No bostante, aunque existe actualmente información nutricional cada vez más sofisticada, no está muy claro si esta tendencia se manifiesta también en el consumo de alimentos más sanos e innocuos. Digamos, aquéllos que aportan a nuestro cuerpo lo necesario para estar saludables. Todavía no se sabe hasta dónde pueden llegar los efectos de los alimentos transgénicos.
Y para mayor complejidad, los efectos de la mundialización-globalización han generado en las poblaciones un proceso creciente de toma de conciencia y valoración de sus propios entornos e historias. Entre otros aspectos, esto se manifiesta en el deseo de rescatar el patrimonio y la identidad cultural de cada rincón del planeta, verificando lo que define y lo que diferencia a cada comunidad.
De este modo, el arte culinario más ancestral de nuestra región se encuentra retratado ni más ni menos en toda la rica cocina williche, con su amplio uso de maricos y pescados; pero también en la cazuela; en el charquicán con un toque de merken o de las costillas de chancho con chucrut y un toque de mazamorra de manzana, aporte de inmigrantes germanos; o en el curanto de Chiloé, con un fuerte componente hispano.

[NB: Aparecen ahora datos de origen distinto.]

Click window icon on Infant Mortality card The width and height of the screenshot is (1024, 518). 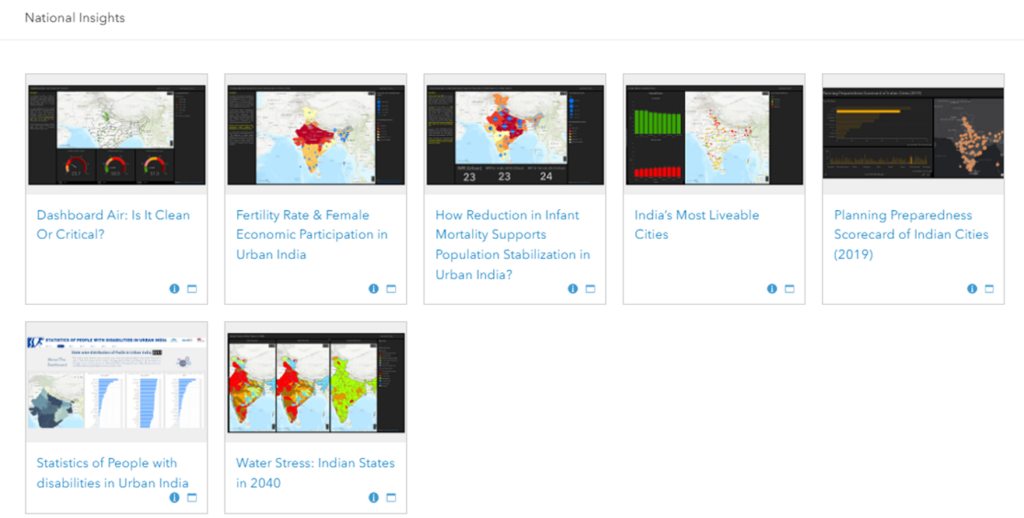pos(590,289)
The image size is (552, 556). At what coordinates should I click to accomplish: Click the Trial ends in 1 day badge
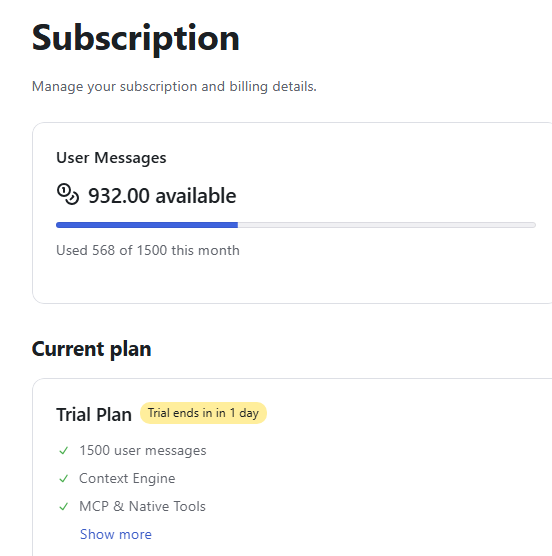(203, 413)
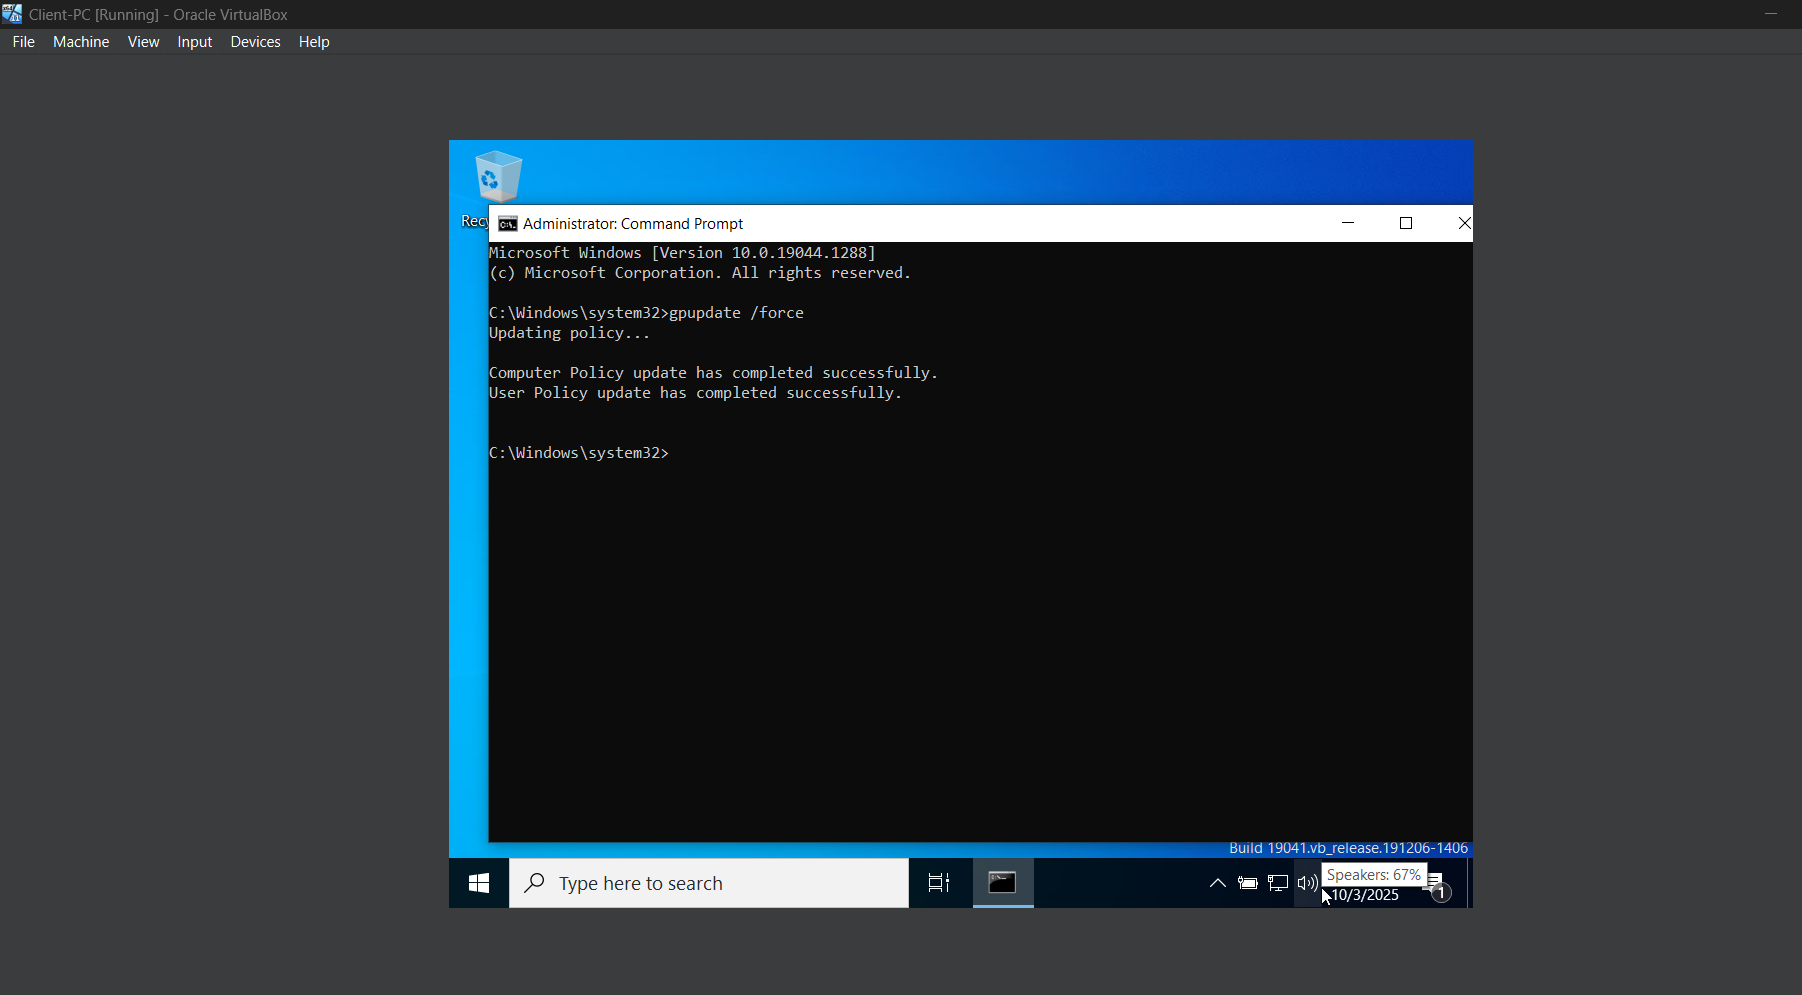
Task: Open the View menu
Action: (x=143, y=42)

En el uso de la manzana y de la chicha, incluso en la casi desaparecida sopa de chicha de manzana. En todas estas preparaciones se encuentra el más exquisito reservorio de olores, colores y texturas para nuestras mesas. Y, sobre todo, allí también se encuentra parte importante de nuestra identidad cultural y de la diversidad étnica de la región sur austral. Por ello, a la gastronomía local debemos convertirla en patrimonio.